Thanks Bill! Trying it outside of CESM with ESMF_RegridWeightGen sounds like a great idea. Do you know of a destination grid file I could use for this?

Unfortunately this is rather time-critical—if I can't resolve this by the end of the month, I can't bring in the new crop calendars as default.

[billsacks]

I'm not 100% sure, but I think the destination grid / mesh file should be the same as the mesh_lnd file specified in nuopc.runconfig. e.g., for a 10x15 run that I have sitting around, this is share/meshes/10x15_nomask_c110308_ESMFmesh.nc, though you should confirm that.

You could also print the arguments to the call that sets up the stream stuff to verify that this is the mesh that's being used here.

Thanks for the info on the time-critical nature of this. I'm concerned that, if this is an issue in ESMF, it seems unlikely that we'll have a fix in place and a new ESMF version ready in time for this timeline. It makes me wonder if there might be a workaround you could do to get this working well enough while waiting for a robust fix. One thing that comes to mind, for example, is adding some tiny value to all of the coordinates on the input data file to (generally) ensure that there is a unique nearest neighbor. I know that feels really kludgey, but I'm thinking it would resolve this issue for now without changing the science in any significant way. Thoughts?

[samsrabin]

Great thinking—that did it! I made a new version of the sowing window start and end dates with lat/lon values shifted by 1e-4 or 1e-5, and now the sowing windows are consistent across 128 or 64 processors.

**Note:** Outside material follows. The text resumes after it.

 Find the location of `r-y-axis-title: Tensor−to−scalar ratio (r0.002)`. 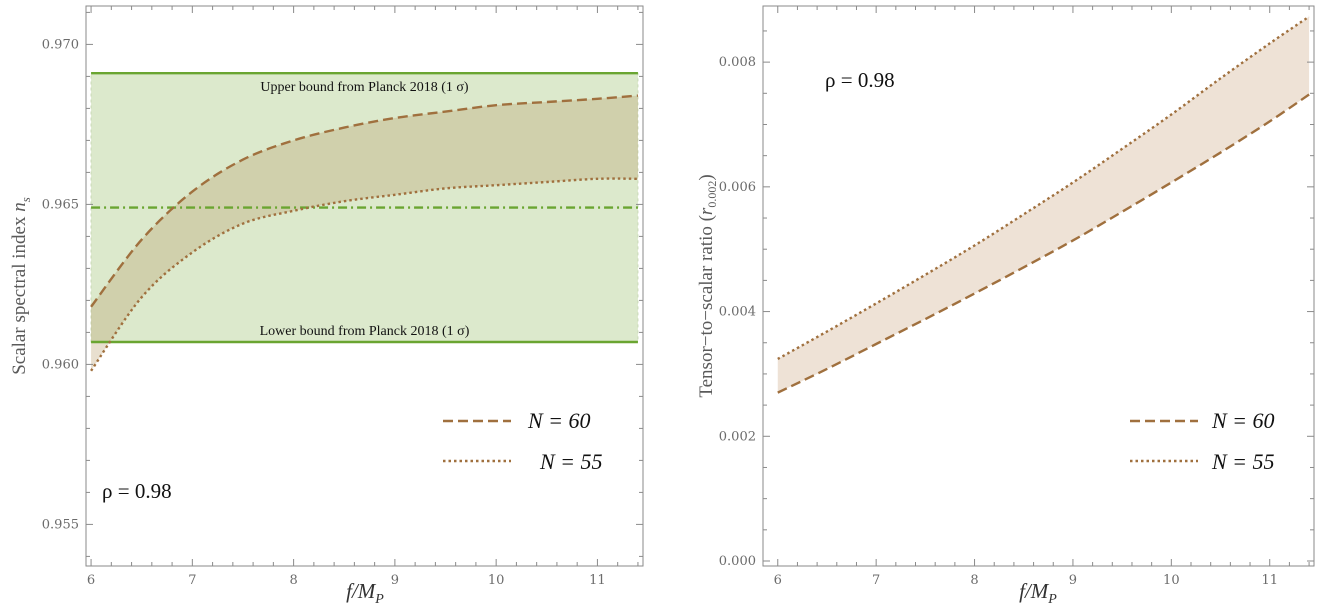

I also had a go at ESMF_RegridWeightGen, but was confused about the --weight argument. Since I need to buckle down in order to get the crop calendars in, I think it's best if I leave that testing to the ESMF team to get to whenever.

Thanks again for your help!

[billsacks]

Great, I'm glad that resolved your problem for now. I'll leave this open so we can circle back to it and consider whether a more robust fix is feasible longer-term.

[billsacks]

Closing this discussion; we have opened #276 to fix the underlying issue.